Task to carry out: Copy every entry below exactly, and keep out the pictures.

Segment Open

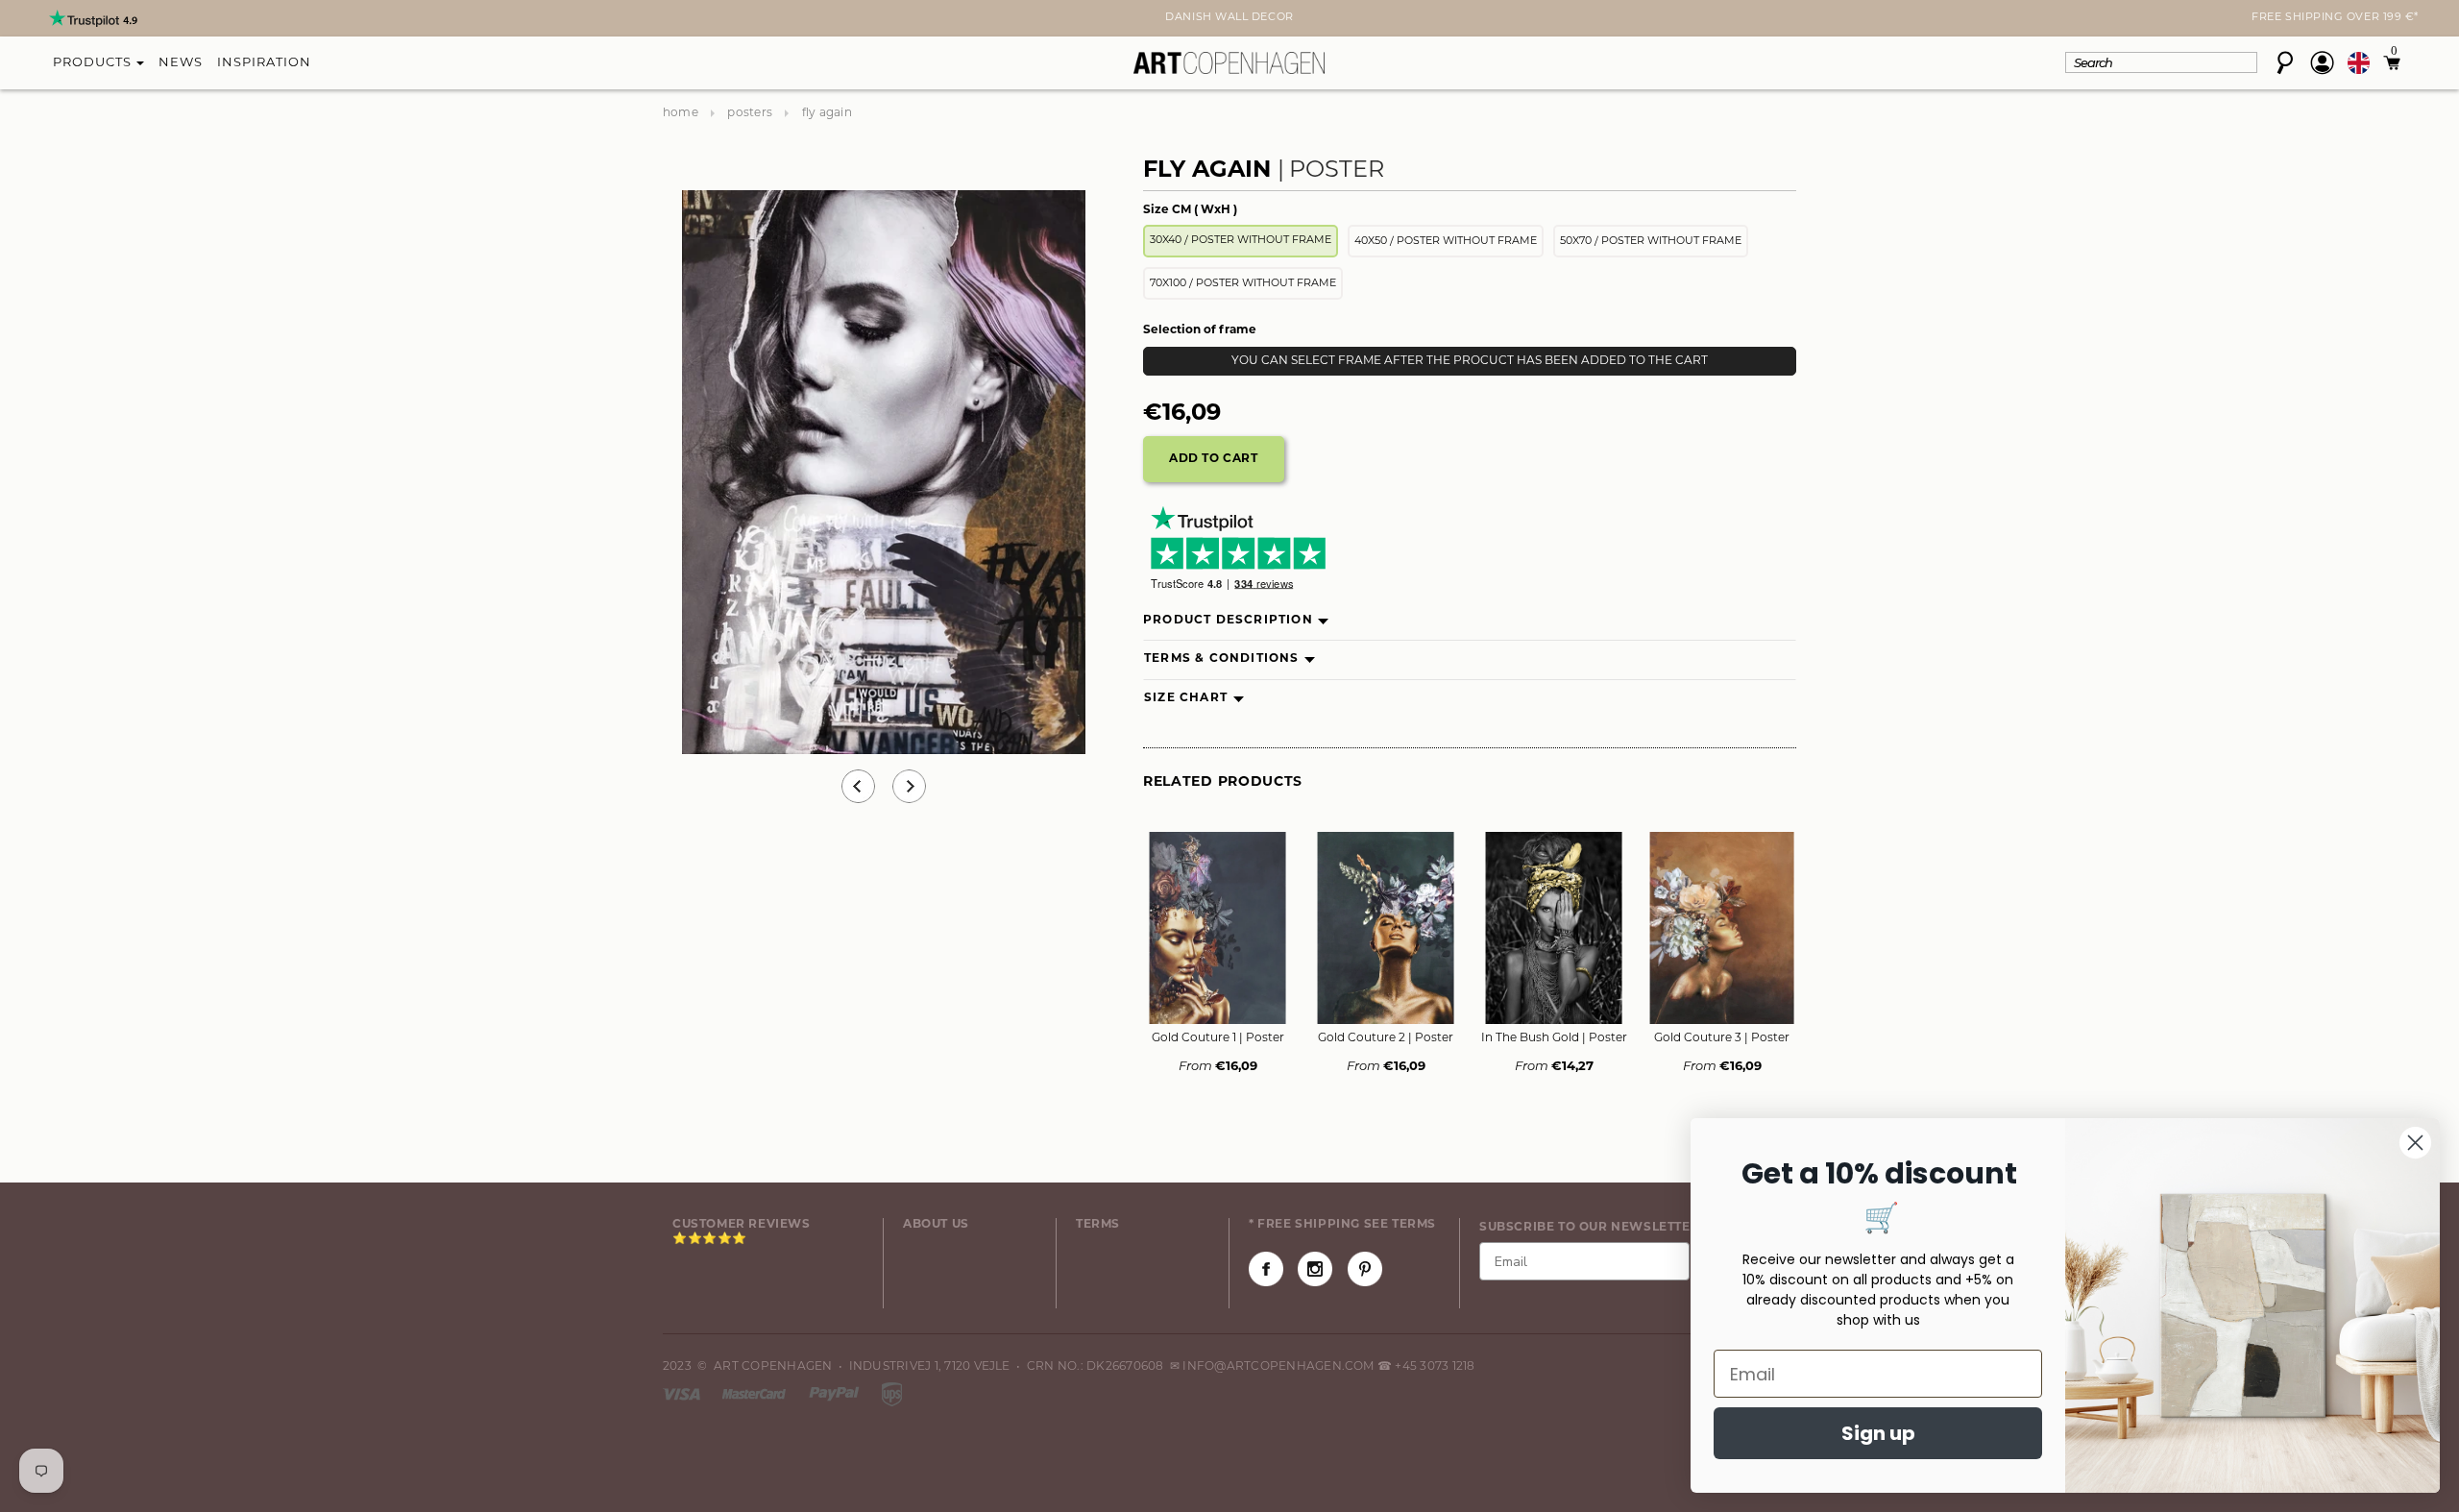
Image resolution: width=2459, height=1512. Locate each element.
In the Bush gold (1554, 1038)
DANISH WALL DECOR (1229, 17)
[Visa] (683, 1394)
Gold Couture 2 (1385, 1038)
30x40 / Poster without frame (1240, 240)
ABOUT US (936, 1225)
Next (674, 20)
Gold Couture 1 (1218, 1038)
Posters (749, 113)
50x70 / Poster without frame (1650, 241)
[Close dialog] (2415, 1142)
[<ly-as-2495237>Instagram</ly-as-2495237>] (1315, 1269)
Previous (858, 786)
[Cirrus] (892, 1394)
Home (680, 113)
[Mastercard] (755, 1394)
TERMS (1098, 1225)
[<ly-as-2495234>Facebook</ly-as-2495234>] (1266, 1269)
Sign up (1878, 1433)
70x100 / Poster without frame (1243, 284)
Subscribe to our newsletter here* (1611, 1227)
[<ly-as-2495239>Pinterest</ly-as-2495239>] (1365, 1269)
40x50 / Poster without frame (1445, 241)
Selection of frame (1199, 330)
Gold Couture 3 (1721, 1038)
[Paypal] (836, 1394)
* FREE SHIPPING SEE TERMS (1342, 1225)
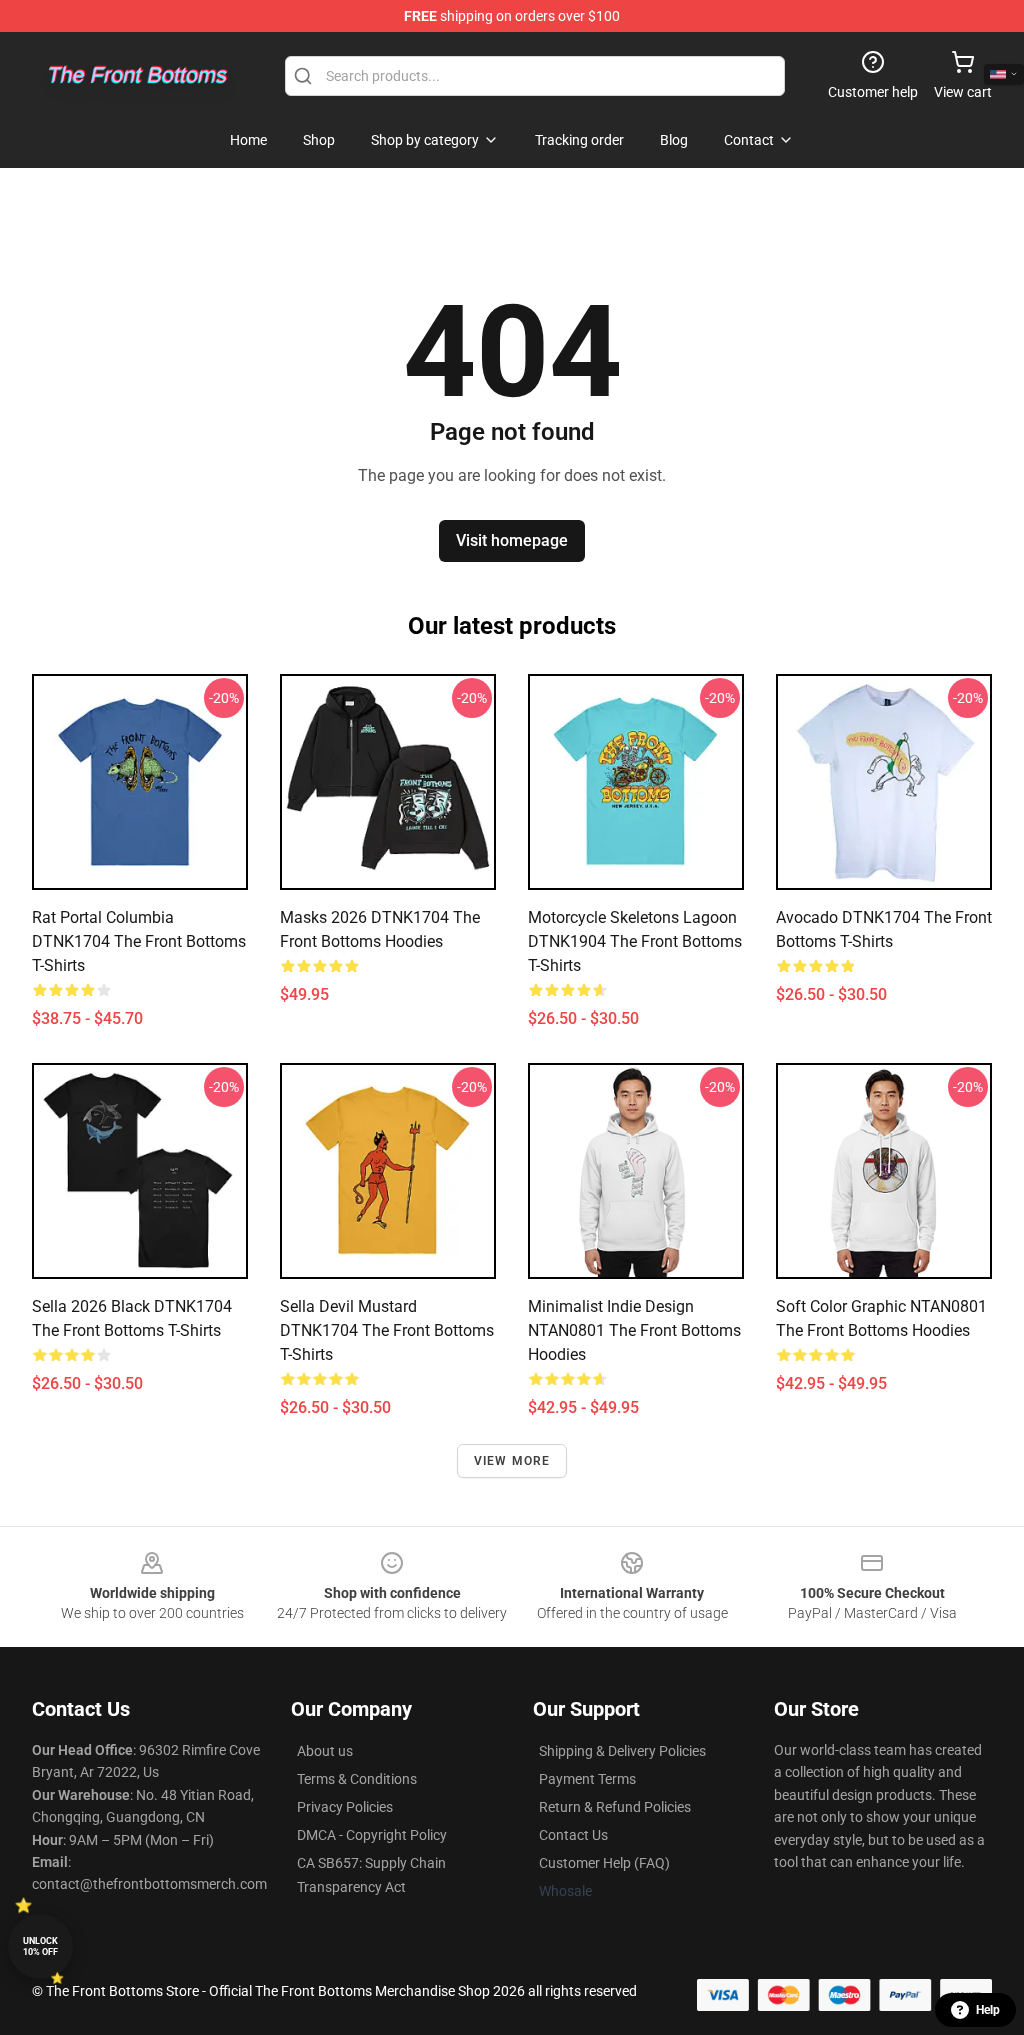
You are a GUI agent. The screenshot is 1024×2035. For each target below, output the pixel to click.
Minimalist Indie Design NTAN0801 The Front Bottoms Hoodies (634, 1330)
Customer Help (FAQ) (604, 1863)
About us (325, 1751)
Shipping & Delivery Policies (622, 1751)
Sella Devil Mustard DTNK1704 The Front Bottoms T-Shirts (387, 1330)
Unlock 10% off (40, 1946)
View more (512, 1461)
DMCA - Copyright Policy (372, 1835)
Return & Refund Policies (615, 1807)
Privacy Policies (345, 1807)
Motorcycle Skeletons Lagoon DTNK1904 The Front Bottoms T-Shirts (635, 941)
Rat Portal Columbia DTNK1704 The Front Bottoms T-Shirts (139, 941)
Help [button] (988, 2010)
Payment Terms (587, 1779)
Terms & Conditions (357, 1779)
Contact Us (573, 1835)
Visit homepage (512, 540)
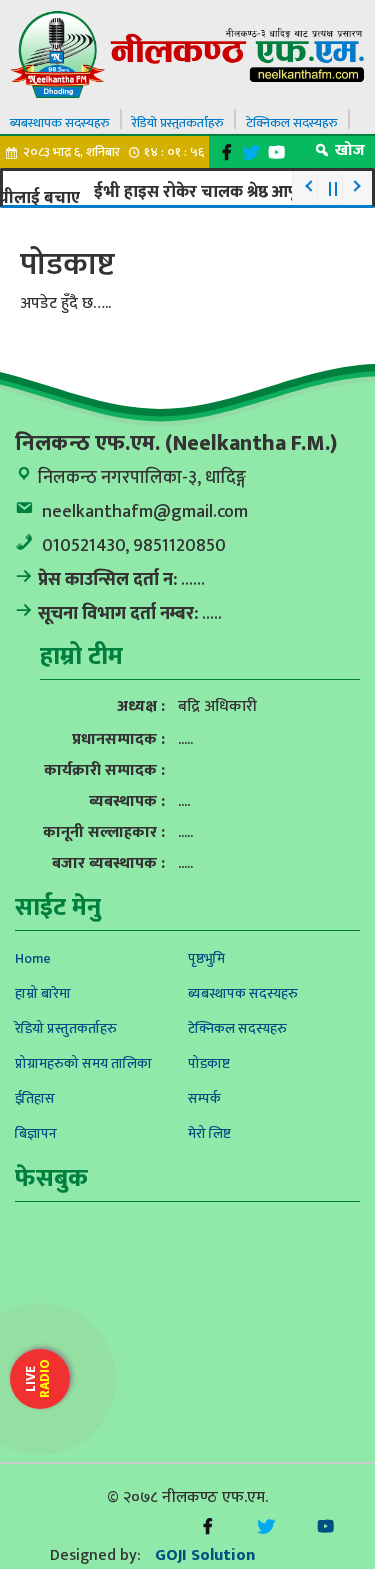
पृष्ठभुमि (206, 958)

Segment Closed

Finished task:
Image resolution: width=2459, height=1512. Locate each element.
In the Bush gold (1554, 1038)
DANISH WALL DECOR (1229, 17)
[Visa] (683, 1394)
Gold Couture 2 (1385, 1038)
30x40 / Poster without frame (1240, 240)
ABOUT US (936, 1225)
Next (674, 20)
Gold Couture 1 (1218, 1038)
Posters (749, 113)
50x70 / Poster without frame (1650, 241)
[Close dialog] (2415, 1142)
[<ly-as-2495237>Instagram</ly-as-2495237>] (1315, 1269)
Previous (858, 786)
[Cirrus] (892, 1394)
Home (680, 113)
[Mastercard] (755, 1394)
TERMS (1098, 1225)
[<ly-as-2495234>Facebook</ly-as-2495234>] (1266, 1269)
Sign up (1878, 1433)
70x100 / Poster without frame (1243, 284)
Subscribe to our newsletter here* (1611, 1227)
[<ly-as-2495239>Pinterest</ly-as-2495239>] (1365, 1269)
40x50 / Poster without frame (1445, 241)
Selection of frame (1199, 330)
Gold Couture 3 (1721, 1038)
[Paypal] (836, 1394)
* FREE SHIPPING SEE TERMS (1342, 1225)
You are a GUI agent. The screenshot is 1024×2035. For each target below, output the pixel to click.
Minimalist Indie Design NTAN0801 The Front Bottoms Hoodies (634, 1330)
Customer Help (FAQ) (604, 1863)
About us (325, 1751)
Shipping & Delivery Policies (622, 1751)
Sella Devil Mustard DTNK1704 The Front Bottoms T-Shirts (387, 1330)
Unlock 10% off (40, 1946)
View more (512, 1461)
DMCA - Copyright Policy (372, 1835)
Return & Refund Policies (615, 1807)
Privacy Policies (345, 1807)
Motorcycle Skeletons Lagoon DTNK1904 The Front Bottoms T-Shirts (635, 941)
Rat Portal Columbia DTNK1704 The Front Bottoms T-Shirts (139, 941)
Help [button] (988, 2010)
Payment Terms (587, 1779)
Terms & Conditions (357, 1779)
Contact Us (573, 1835)
Visit homepage (512, 540)
पृष्ठभुमि (206, 958)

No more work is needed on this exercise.